The kosher rule didn't affect me much since I could still eat in all the same restaurants as my friends and order vegetarian dishes. A lot of my friends had even become vegetarian by then, and I didn't even stick out of the crowd. As I progressed through my high school years, I began to appreciate the deep rest and peace that Shabbos gave me from my intense academic studies. In fact, I began to see that my family was unique even in sitting down to dinner once a week! I had begun at that time to excel in the sciences, and in my senior year I was accepted to an elite university with a sterling reputation.

In university, I was placed with a Catholic roommate who was also a science major. I explained to her about Shabbos, and how I would have to put my light on a timer. I told her that I would light candles every Friday night, and I asked her to please remember not to turn my light off. She looked at me a bit strangely during these explanations, but she seemed happy enough to accommodate me. At night she would say, "Now I lay me down to sleep," and I would say the first paragraph of the Shema that I had so often heard my grandmother recite before bed. It comforted me and made me feel connected to our tradition in the spiritual desert of university.

The university had a Hillel House which organized Shabbos meals, and I attended them regularly. Shabbos had become an opportunity for self-reflection and letting go, in my increasingly competitive environment. When I lit candles on Friday night I felt connected to my mother and grandmother in a way that I never had before.

When the turning point in my life came, it caught me by surprise. I had always perceived myself as a rational, stable person and suddenly, I couldn't integrate the two "faces" of my life anymore. It happened so gradually that at first I didn't realize it was happening. I was a chemistry major, and the highlight of the year was the Chemistry Award for the most ingenious experiment. I worked hard for months devising my experiment, and eliminating any inconsistencies in my work. Finally, the time came to present our experiments to the board of professors. We each presented our work, and the professors spent hours deliberating over the winning project.

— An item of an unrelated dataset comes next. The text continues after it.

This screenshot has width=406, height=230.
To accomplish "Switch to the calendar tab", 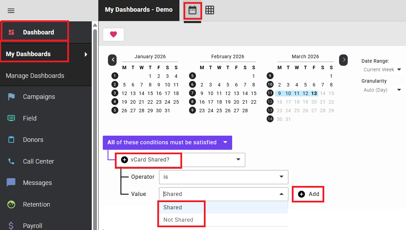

The next day they announced the winner. When they called my name I was ecstatic. I had worked so hard, and now I was reaping the reward. However, when they announced the date of the award ceremony, my face fell. It was on Shabbos.

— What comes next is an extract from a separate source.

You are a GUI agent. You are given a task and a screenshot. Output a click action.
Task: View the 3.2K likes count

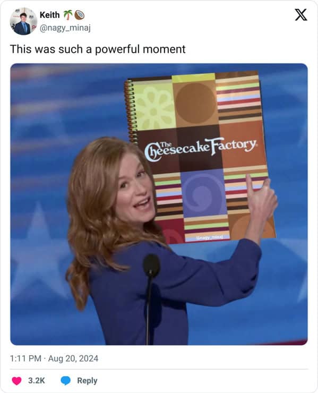pos(36,380)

I didn't say anything, and I smiled as all my friends congratulated me. When I returned to my dorm room, I stared out the window at the autumn leaves falling from the courtyard trees and I thought about my dilemma. How would I succeed in a world that has no Shabbos? Another voice inside me said: Maybe just this one time you'll ride on Shabbos and speak into a microphone. And then next Shabbos, you can go back to observing it. But as soon as the voice rose, I quieted it immediately. I knew that I couldn't do that. I knew what I had to do.

When I walked into the professor's office and told him that I wouldn't be able to attend the awards ceremony, he looked at me in shock. And when I told him that I couldn't attend because it was my Sabbath, he looked almost angry. He said that the ceremony was a prestigious university tradition and "my" Sabbath could wait. I repeated that I couldn't attend. He looked at me with uncomprehending eyes and said: "Well, we will have to give the award to someone else, then."

I walked out of his office into the crisp fall air, and I felt my life on the edge of change. I had made a decision. I had declared my loyalty. I began to study Torah with a fellow student from the Hillel. Eventually, I married, and we began to keep all of the halochos. Today my husband learns in kollel, and our children know the beauty of a Shabbos full of Torah.

I kept the Shabbos, and the Shabbos kept me.